Interestingly, most bats have the same teeth as insectivores (shrews, voles, moles, etc).
David I'd like to see some documentation on the relationship between lemurs and bats. Could you post that? There is a very large taxonomic gap between bats and lemurs (Chiroptera and Primate). I get the feeling that people may say their related just because of the convergent petagium, so could you please post a link to your source?
What did the parasitic Candiru fish say when it finally found a host? - - "Urethra!!"
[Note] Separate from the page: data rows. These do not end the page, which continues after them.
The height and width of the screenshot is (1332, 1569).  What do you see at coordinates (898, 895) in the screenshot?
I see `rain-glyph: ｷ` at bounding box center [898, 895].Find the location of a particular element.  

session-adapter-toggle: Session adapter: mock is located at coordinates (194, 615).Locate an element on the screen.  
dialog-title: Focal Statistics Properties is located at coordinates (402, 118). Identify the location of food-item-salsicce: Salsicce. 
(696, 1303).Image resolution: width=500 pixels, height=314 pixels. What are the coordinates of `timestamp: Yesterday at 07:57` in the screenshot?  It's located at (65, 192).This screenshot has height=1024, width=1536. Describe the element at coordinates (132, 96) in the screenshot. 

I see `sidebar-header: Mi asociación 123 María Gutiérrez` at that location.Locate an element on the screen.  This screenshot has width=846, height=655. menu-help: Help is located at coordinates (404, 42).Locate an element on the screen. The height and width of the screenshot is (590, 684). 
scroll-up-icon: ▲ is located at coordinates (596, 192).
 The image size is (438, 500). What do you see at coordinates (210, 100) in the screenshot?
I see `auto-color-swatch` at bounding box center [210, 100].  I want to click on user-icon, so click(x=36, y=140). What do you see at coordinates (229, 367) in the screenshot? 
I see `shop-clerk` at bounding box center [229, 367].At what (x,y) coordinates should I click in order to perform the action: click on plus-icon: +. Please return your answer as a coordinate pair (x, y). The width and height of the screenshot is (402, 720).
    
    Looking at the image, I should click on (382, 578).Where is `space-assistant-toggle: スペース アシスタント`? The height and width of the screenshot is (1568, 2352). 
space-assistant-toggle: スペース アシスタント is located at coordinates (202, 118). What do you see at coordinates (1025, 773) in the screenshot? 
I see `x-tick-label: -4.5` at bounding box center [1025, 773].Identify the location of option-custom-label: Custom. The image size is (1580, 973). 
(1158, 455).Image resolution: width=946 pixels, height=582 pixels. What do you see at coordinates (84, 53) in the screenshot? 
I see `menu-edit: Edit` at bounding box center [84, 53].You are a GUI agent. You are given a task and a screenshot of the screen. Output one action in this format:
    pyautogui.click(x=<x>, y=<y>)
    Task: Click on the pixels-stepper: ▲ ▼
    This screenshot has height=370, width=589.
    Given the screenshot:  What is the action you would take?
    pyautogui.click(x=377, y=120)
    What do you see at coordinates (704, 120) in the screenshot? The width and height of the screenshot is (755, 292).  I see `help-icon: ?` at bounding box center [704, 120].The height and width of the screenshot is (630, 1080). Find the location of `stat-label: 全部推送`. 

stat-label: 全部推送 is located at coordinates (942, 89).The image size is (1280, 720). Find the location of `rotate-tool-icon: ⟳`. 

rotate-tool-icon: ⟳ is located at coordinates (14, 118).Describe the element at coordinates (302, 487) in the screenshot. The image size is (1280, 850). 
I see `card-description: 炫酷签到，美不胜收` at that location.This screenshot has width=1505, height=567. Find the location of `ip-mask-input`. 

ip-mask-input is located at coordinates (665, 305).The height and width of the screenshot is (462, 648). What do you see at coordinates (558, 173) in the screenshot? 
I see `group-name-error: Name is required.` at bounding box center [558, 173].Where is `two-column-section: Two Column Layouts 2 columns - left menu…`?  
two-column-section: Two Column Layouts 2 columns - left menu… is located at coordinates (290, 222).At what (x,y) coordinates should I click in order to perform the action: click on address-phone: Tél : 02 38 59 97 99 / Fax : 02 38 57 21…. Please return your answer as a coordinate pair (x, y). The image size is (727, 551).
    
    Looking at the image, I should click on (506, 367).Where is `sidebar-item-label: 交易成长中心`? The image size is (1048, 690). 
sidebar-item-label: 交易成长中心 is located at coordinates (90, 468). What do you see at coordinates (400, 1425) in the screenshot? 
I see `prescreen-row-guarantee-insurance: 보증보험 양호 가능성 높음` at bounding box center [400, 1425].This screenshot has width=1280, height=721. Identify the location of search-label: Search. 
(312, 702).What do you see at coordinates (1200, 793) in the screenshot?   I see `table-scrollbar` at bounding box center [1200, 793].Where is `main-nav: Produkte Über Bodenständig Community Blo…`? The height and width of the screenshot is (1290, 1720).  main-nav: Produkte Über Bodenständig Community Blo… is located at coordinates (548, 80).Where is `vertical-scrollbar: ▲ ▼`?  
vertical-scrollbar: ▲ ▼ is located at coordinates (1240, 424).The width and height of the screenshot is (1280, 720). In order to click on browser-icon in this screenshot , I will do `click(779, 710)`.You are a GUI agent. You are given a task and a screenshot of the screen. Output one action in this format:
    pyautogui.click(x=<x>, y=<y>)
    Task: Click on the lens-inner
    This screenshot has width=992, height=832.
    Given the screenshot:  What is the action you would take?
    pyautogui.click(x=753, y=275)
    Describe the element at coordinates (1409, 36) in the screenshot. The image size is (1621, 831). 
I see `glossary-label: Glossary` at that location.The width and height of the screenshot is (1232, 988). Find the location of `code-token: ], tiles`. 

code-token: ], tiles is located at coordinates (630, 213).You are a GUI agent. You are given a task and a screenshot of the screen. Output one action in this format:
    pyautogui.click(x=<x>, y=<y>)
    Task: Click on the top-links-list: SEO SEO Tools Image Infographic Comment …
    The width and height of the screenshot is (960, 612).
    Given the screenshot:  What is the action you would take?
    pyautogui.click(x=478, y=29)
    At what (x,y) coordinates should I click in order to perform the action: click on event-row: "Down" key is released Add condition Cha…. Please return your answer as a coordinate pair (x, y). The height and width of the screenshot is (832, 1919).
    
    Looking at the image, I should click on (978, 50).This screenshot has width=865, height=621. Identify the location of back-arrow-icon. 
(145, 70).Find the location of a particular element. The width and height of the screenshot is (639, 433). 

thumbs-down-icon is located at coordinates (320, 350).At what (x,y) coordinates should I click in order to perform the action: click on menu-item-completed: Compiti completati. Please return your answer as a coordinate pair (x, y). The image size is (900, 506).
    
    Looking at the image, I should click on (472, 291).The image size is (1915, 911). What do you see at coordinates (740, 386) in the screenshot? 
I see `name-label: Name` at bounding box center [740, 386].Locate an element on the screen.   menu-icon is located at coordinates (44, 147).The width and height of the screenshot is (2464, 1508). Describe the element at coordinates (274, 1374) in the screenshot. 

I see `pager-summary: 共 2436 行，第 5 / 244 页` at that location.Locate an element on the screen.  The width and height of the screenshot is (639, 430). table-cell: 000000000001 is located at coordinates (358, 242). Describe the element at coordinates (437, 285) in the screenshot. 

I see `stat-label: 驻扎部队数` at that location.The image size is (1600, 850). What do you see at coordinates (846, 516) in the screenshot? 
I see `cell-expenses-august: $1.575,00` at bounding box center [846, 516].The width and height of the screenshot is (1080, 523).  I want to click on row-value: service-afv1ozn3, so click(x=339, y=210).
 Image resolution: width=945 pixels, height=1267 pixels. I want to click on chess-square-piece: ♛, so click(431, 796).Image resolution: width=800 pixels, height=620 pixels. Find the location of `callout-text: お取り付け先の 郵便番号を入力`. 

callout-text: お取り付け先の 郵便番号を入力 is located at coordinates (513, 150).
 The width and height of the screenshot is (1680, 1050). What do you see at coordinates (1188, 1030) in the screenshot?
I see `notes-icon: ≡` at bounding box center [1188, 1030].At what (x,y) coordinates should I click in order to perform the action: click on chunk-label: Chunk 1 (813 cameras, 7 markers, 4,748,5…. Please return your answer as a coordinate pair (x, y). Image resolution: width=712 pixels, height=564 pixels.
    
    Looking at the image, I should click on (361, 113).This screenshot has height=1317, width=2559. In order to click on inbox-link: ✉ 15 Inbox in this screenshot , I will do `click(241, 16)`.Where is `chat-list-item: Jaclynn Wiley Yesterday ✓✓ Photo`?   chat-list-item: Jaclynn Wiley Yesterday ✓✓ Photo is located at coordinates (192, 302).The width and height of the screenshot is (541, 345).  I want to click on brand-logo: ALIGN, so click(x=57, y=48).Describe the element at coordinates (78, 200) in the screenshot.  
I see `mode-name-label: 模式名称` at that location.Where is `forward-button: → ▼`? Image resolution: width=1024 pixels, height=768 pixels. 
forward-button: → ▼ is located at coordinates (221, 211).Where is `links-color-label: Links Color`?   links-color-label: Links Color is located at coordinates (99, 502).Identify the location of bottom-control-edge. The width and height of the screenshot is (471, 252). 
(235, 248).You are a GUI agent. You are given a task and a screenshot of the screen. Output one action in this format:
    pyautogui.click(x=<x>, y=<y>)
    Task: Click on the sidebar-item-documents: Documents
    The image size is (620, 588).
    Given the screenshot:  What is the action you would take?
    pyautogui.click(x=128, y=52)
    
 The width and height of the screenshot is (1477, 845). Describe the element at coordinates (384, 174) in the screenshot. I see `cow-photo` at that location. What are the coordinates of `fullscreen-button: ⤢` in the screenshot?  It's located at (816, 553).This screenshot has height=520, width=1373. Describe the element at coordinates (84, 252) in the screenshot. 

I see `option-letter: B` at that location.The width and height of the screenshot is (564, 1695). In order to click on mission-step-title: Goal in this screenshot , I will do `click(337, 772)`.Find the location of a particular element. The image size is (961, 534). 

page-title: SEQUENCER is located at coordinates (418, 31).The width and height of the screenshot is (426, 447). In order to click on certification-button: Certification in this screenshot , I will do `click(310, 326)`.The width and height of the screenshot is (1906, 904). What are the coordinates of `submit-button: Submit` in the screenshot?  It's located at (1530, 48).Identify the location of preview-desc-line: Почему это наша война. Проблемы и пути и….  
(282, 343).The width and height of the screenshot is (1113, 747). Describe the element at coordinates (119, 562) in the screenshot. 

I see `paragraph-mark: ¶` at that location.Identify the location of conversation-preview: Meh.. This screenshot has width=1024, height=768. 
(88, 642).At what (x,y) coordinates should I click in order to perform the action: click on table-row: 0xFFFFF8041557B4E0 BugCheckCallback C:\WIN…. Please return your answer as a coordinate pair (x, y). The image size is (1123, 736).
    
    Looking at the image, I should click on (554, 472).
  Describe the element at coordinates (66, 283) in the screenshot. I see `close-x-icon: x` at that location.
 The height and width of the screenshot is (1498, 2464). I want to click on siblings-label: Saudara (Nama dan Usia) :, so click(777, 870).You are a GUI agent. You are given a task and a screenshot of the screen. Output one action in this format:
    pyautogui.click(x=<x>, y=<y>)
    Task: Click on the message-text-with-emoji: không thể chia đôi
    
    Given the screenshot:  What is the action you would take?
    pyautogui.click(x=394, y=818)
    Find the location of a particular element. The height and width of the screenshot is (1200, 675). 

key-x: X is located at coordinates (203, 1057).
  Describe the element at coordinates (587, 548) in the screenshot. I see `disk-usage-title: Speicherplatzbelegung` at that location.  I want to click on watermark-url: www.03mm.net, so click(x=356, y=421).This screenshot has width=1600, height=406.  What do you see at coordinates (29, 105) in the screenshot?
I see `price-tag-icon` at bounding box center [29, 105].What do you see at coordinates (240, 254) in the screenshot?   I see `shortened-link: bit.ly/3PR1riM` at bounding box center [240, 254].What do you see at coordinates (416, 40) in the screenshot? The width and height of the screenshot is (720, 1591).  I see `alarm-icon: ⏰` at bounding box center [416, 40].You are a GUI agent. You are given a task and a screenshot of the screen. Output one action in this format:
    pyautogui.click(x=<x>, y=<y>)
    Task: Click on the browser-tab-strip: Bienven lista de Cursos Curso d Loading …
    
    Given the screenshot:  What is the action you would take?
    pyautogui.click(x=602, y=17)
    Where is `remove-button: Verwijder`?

Astus the flying lemur is not a lemur it has its seperate order Dermoptera."Colugo" is the original Malaysian word for the animal. Although it is also called a "Malayan flying lemur," it is not a lemur and it does not fly - but it is found in Malaysia.It merely glides on the wind currents rather than flying like a bat or a bird. The shocking fact is that it is also found in Rwanda and Burundi in Africa but no web page that I saw says it lives in Rwanda and Burundi.I got this information from the Encarta.There are two species that are extinct and two which are living[I have no idea if the one found in Africa are of a different species] in South East Asia.Bats evolved from the genus purgatorios and lemurs also evolved from this genus but a much later stage all primates have evolved from this genus but I think Tarsiers were the first primates to evolve.The reason why we see so mant differences between bats and primates is because bats evolved about 65 million years but primates evolved in a later stage.And another interesting fact the first primates evolved were nocturnal creatures with large eyes it was only in a later stage primates evolved into a diurnal creatures.Imagine humans having huge eyes and are nocturnal. .I will get you more information Astus if you give me a little more time.The picture in your screen is a flying lemur.